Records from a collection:
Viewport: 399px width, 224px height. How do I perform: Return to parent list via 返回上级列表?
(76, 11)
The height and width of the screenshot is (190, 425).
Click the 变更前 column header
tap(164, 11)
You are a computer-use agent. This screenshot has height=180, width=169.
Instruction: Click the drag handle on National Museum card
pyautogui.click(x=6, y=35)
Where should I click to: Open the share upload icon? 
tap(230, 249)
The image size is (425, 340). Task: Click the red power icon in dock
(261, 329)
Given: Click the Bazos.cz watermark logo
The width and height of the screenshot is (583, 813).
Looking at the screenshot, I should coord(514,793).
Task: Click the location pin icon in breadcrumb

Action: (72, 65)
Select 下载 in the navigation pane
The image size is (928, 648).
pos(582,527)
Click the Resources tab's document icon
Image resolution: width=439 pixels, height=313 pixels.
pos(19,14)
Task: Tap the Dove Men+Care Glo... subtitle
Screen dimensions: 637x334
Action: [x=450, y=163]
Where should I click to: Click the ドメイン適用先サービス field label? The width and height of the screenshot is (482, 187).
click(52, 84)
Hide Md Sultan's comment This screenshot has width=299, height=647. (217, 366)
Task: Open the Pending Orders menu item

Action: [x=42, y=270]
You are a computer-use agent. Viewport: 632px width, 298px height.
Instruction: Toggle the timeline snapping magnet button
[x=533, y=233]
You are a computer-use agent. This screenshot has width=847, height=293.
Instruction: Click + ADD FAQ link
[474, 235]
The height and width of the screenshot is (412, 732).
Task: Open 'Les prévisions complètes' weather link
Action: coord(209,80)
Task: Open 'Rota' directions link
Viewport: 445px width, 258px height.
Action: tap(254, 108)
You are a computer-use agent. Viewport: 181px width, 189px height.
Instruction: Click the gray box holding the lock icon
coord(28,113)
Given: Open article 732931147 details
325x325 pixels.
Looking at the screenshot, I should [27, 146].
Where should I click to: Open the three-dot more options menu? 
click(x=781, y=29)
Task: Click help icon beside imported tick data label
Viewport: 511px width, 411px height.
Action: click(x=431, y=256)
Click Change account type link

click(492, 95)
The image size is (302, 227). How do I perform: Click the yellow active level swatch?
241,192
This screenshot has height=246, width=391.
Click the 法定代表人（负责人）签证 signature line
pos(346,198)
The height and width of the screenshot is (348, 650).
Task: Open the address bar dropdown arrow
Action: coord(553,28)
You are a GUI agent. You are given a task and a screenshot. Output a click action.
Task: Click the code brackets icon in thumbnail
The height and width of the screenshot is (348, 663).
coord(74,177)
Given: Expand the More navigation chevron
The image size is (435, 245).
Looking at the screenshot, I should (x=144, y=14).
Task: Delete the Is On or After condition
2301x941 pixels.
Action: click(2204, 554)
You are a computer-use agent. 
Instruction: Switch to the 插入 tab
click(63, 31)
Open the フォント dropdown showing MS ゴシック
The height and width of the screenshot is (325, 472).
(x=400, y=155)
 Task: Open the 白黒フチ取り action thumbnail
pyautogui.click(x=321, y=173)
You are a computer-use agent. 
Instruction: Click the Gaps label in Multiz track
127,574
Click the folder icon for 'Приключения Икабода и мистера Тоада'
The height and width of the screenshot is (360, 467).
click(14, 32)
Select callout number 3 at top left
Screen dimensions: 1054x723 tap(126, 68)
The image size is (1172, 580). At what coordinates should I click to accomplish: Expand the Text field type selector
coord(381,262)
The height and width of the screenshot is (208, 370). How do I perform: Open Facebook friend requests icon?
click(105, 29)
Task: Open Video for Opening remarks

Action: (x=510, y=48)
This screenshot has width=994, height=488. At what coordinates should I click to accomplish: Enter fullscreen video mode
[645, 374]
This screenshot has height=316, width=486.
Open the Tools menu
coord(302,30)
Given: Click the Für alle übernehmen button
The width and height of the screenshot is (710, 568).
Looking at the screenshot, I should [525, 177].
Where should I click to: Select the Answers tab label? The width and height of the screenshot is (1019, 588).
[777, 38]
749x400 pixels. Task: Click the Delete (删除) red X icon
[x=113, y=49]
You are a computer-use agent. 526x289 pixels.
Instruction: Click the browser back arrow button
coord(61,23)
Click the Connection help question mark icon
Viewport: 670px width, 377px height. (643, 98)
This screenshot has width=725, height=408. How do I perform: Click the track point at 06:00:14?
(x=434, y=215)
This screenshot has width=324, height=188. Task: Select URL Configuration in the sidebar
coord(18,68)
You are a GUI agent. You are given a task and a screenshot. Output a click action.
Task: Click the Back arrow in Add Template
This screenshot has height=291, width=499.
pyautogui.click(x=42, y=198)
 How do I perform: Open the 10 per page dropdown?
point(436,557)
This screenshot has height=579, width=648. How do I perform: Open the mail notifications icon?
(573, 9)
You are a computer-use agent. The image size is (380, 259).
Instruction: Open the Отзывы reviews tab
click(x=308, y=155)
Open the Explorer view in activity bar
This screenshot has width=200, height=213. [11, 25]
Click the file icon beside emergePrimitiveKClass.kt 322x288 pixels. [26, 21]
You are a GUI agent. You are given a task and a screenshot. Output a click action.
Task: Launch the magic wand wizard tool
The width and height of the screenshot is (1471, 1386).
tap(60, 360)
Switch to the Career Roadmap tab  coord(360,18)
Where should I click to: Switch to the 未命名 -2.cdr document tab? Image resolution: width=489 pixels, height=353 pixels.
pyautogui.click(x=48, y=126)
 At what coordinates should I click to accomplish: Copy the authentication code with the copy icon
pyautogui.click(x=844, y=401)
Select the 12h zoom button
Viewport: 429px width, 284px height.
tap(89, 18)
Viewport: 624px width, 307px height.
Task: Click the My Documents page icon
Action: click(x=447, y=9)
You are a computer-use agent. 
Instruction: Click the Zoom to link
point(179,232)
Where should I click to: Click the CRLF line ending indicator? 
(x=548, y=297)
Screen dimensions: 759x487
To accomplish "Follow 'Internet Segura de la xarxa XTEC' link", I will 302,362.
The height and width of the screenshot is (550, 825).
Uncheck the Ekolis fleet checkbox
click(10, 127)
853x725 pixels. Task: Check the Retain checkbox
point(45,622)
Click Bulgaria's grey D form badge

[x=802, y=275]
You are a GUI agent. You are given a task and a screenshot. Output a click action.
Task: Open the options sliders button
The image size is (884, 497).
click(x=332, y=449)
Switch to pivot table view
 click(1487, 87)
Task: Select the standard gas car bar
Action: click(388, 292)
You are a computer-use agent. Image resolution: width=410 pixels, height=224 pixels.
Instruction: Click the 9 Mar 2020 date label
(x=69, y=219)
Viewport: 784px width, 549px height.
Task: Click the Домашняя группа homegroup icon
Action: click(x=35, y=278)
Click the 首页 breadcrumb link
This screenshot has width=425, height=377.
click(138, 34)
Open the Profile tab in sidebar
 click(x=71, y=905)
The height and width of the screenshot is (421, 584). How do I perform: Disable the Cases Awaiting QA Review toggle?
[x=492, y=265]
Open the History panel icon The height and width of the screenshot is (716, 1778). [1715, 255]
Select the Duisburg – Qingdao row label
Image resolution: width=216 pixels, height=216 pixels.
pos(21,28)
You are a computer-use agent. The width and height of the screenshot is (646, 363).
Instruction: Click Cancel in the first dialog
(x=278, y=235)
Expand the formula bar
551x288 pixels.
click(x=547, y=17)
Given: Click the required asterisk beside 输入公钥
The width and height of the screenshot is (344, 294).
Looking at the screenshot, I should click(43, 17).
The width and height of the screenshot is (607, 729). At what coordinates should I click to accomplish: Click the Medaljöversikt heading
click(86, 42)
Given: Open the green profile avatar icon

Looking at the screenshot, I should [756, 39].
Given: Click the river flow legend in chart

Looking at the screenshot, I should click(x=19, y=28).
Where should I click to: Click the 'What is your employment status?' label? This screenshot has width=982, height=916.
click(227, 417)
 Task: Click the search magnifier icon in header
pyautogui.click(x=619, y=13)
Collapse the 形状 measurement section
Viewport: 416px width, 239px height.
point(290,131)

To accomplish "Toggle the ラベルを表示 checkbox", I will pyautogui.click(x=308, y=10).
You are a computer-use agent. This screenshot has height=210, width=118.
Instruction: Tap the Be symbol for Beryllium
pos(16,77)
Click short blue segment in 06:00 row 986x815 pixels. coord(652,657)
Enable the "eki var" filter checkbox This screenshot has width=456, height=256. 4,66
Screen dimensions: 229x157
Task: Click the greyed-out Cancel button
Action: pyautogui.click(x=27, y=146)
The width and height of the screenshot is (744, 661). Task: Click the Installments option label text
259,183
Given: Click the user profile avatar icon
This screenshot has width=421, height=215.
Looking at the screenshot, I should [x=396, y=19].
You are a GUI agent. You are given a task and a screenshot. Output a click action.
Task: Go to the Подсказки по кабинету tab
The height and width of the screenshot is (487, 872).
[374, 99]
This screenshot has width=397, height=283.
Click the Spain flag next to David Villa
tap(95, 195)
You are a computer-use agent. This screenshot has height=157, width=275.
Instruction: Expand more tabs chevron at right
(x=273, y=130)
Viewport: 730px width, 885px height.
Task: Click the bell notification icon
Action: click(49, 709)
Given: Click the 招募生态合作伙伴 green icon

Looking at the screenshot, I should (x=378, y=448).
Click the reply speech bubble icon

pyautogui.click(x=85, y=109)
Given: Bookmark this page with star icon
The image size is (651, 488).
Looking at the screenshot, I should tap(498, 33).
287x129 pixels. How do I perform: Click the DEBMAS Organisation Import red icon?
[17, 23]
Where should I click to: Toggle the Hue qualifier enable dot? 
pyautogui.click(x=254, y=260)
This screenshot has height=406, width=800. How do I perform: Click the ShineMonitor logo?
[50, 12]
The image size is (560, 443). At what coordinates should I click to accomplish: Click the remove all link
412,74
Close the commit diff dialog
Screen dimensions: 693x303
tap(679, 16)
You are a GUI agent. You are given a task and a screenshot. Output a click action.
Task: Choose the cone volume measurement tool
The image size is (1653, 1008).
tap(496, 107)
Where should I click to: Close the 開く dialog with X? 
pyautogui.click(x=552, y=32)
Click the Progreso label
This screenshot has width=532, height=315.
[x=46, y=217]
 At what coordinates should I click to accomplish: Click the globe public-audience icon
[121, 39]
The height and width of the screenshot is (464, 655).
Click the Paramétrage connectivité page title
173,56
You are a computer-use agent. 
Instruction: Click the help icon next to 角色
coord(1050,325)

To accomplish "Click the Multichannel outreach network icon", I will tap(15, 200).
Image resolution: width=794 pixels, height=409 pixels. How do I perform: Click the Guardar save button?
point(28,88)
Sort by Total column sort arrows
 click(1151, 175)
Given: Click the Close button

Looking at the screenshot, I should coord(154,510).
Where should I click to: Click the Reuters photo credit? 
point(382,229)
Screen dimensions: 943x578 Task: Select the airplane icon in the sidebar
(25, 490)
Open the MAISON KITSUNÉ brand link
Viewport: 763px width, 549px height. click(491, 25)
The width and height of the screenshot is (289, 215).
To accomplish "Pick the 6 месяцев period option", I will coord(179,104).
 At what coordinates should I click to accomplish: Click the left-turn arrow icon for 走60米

→ **TASK INSTRUCTIONS**
Repeat exactly the lines above from the one with "This screenshot has height=579, width=648." up to and including the one with "Task: Launch the magic wand wizard tool". No other line belongs in the reply.

→ **RESPONSE TO THE EXERCISE**
This screenshot has height=579, width=648. How do I perform: Open the mail notifications icon?
(573, 9)
You are a computer-use agent. The image size is (380, 259).
Instruction: Open the Отзывы reviews tab
click(x=308, y=155)
Open the Explorer view in activity bar
This screenshot has width=200, height=213. [11, 25]
Click the file icon beside emergePrimitiveKClass.kt 322x288 pixels. [26, 21]
You are a GUI agent. You are given a task and a screenshot. Output a click action.
Task: Launch the magic wand wizard tool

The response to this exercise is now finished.